Takezaki Naoko, Nei Masatoshi
Life Science Research Center, Kagawa University, Japan.
Mol Biol Evol. 2009 Aug;26(8):1835-40. doi: 10.1093/molbev/msp091. Epub 2009 Apr 30.
In recent years, copy number variation (CNV) of DNA segments has become a hot topic in the study of genetic variation, and a large amount of CNVs has been uncovered in human populations. The CNVs involving the smallest units of DNA segments are microsatellite DNAs, and the evolutionary change of microsatellite DNAs is believed to occur mostly by the increase or decrease of one repeat unit at a time in a more or less neutral fashion. If we note that eukaryotic genomes contain millions of microsatellite loci, this pattern of nucleotide change is expected to generate random changes of genome size, that is, genomic drift, and will provide a neutral model of CNV evolution. We therefore investigated the amount of variation of the total number of repeats (TNR) per individual concerned with 145 microsatellite loci in three human populations, Africans, Europeans, and Asians. It was shown that the TNR follows the normal distribution in all three populations and that the extent of variation of TNR is more than 50% greater in Africans than in Europeans and Asians as expected from the hypothesis of African origin of modern humans. If we consider all microsatellite loci in the human genome and compute the variation of the total number of nucleotides involved (TNN), it is possible to study the contribution of microsatellite loci to the genome size variation. This study has shown that the genome sizes of human individuals are affected considerably by genomic drift of microsatellite DNA alone.
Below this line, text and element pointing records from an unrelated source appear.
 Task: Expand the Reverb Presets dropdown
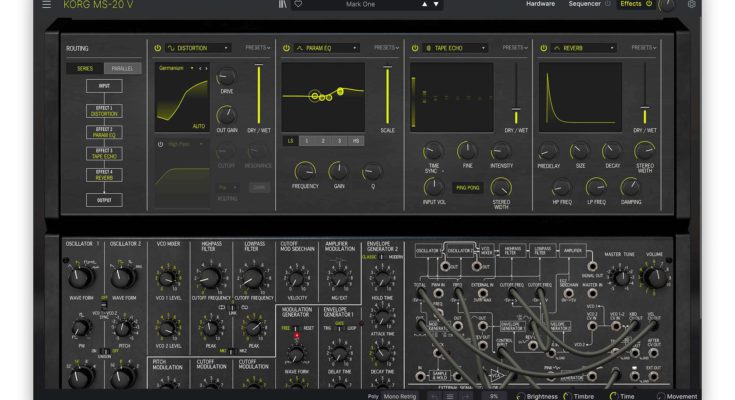[x=643, y=48]
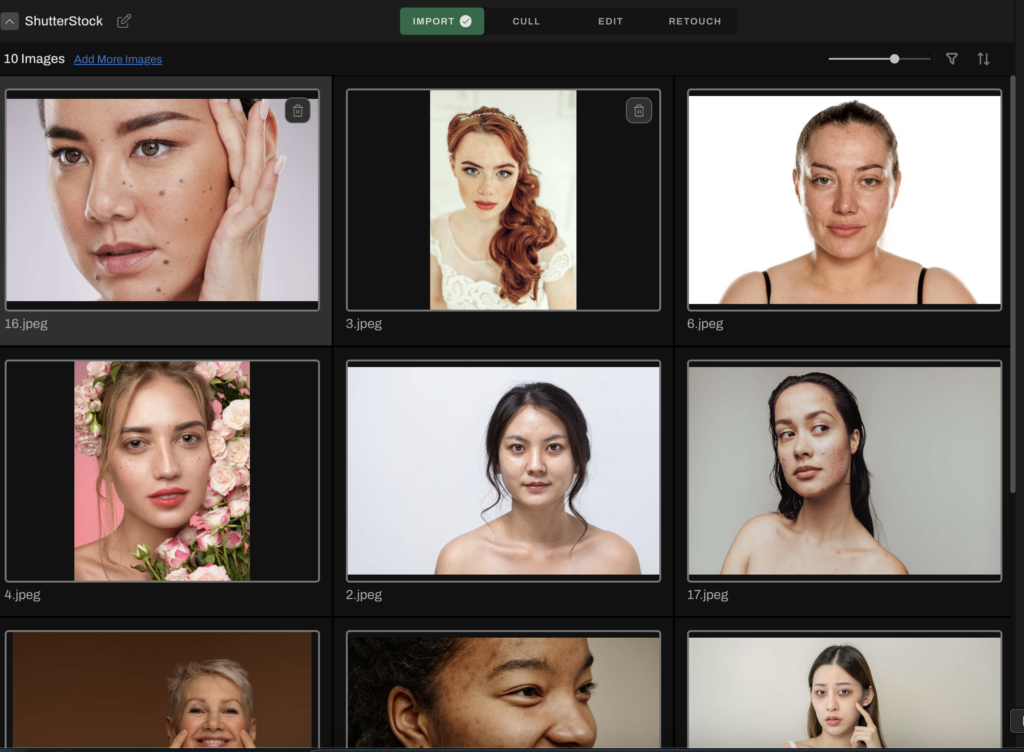Open the 16.jpeg freckled portrait

pyautogui.click(x=163, y=199)
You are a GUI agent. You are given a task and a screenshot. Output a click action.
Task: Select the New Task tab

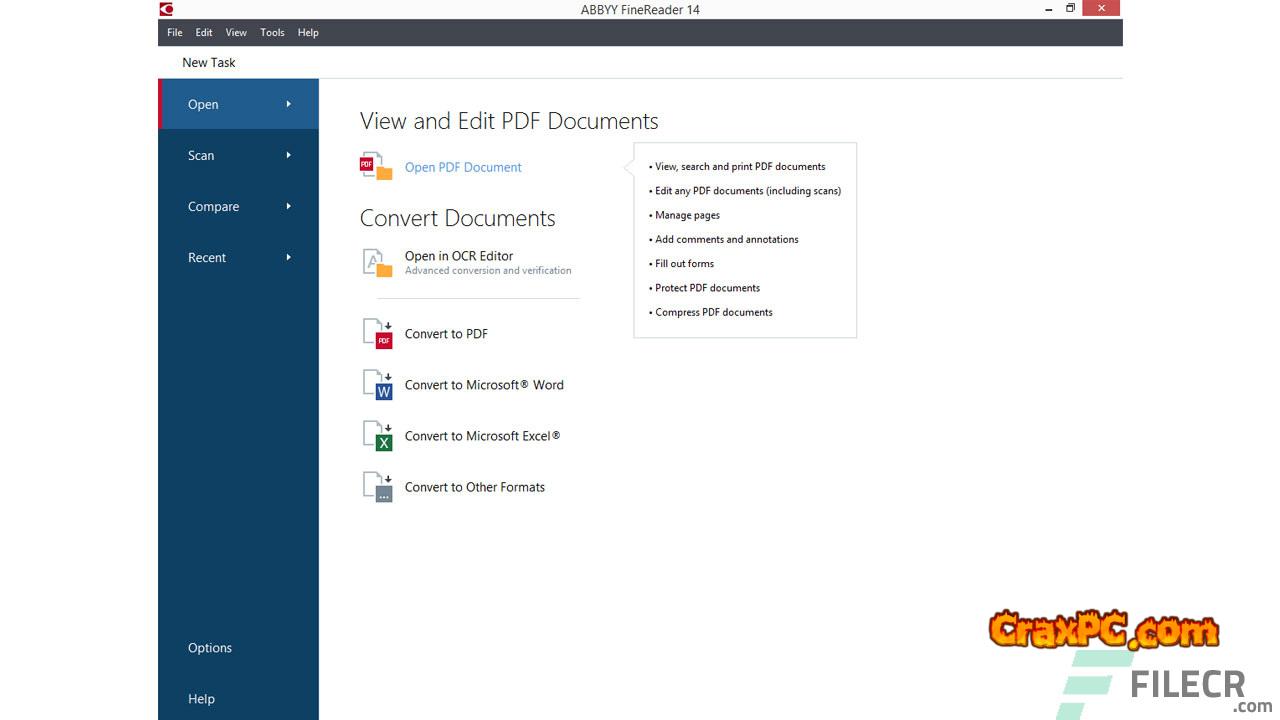tap(209, 62)
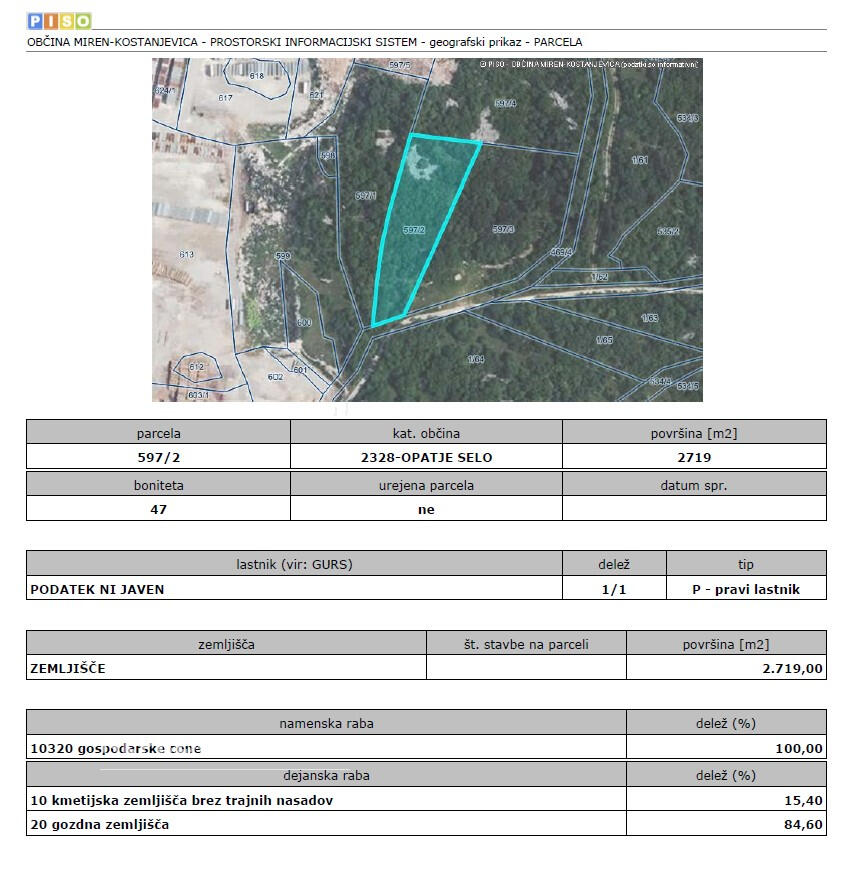Click parcel 597/3 on the aerial map
Viewport: 854px width, 870px height.
[x=503, y=229]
This pattern of evolution is similar to that of olfactory receptor (OR) genes previously studied in human populations and support the idea that the number of OR genes has evolved in a more or less neutral fashion. However, this conclusion does not necessarily apply to the genomewide CNVs of various DNA segments, and it appears that long variant DNA fragments are deleterious and under purifying selection.
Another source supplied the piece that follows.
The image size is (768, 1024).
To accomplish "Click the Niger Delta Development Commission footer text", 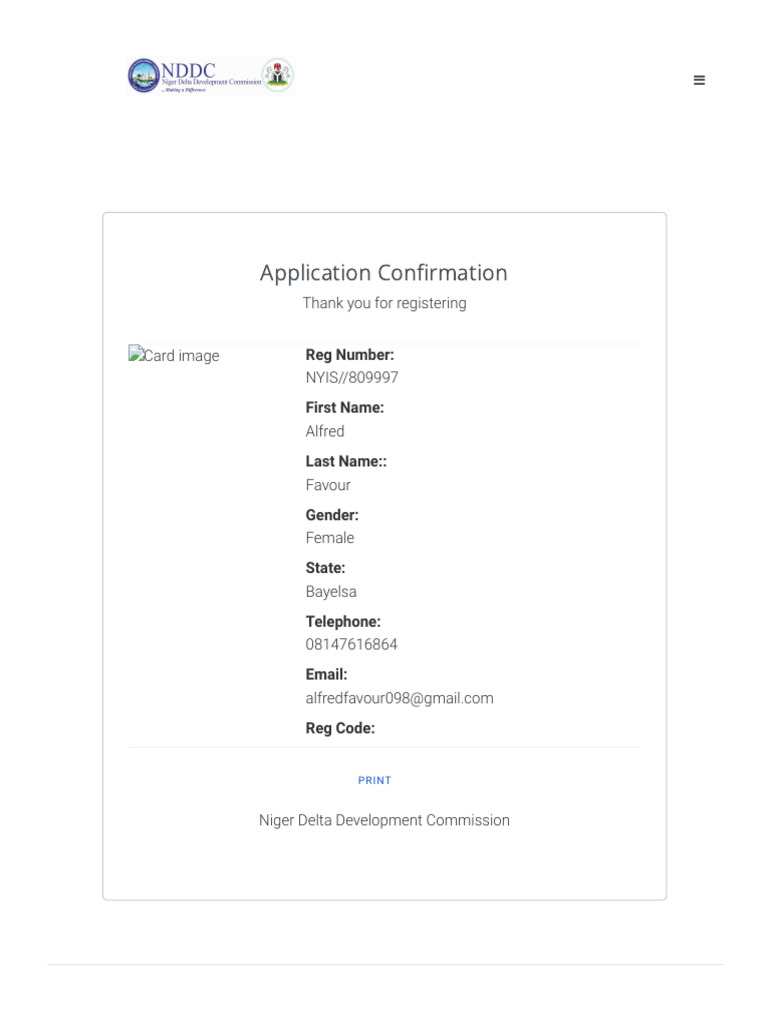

近年来,DNA片段的拷贝数变异(CNV)已成为遗传变异研究中的一个热点话题,并且在人类群体中发现了大量的CNV。涉及最小DNA片段单位的CNV是微卫星DNA,人们认为微卫星DNA的进化变化大多是以或多或少中性的方式一次增加或减少一个重复单位而发生的。如果我们注意到真核生物基因组包含数百万个微卫星位点,那么这种核苷酸变化模式预计会产生基因组大小的随机变化,即基因组漂变,并将提供一种CNV进化的中性模型。因此,我们研究了非洲人、欧洲人和亚洲人这三个人类群体中与145个微卫星位点相关的每个个体的重复总数(TNR)的变异量。结果表明,TNR在所有三个人类群体中均呈正态分布,并且正如现代人类起源于非洲这一假说所预期的那样,非洲人群中TNR的变异程度比欧洲人和亚洲人高出50%以上。如果我们考虑人类基因组中的所有微卫星位点并计算所涉及的核苷酸总数(TNN)的变异,就有可能研究微卫星位点对基因组大小变异的贡献。这项研究表明,人类个体的基因组大小仅受微卫星DNA的基因组漂变的显著影响。这种进化模式与先前在人类群体中研究的嗅觉受体(OR)基因的模式相似,并支持OR基因数量是以或多或少中性的方式进化的观点。然而,这一结论不一定适用于各种DNA片段的全基因组CNV,并且似乎长的变异DNA片段是有害的且处于纯化选择之下。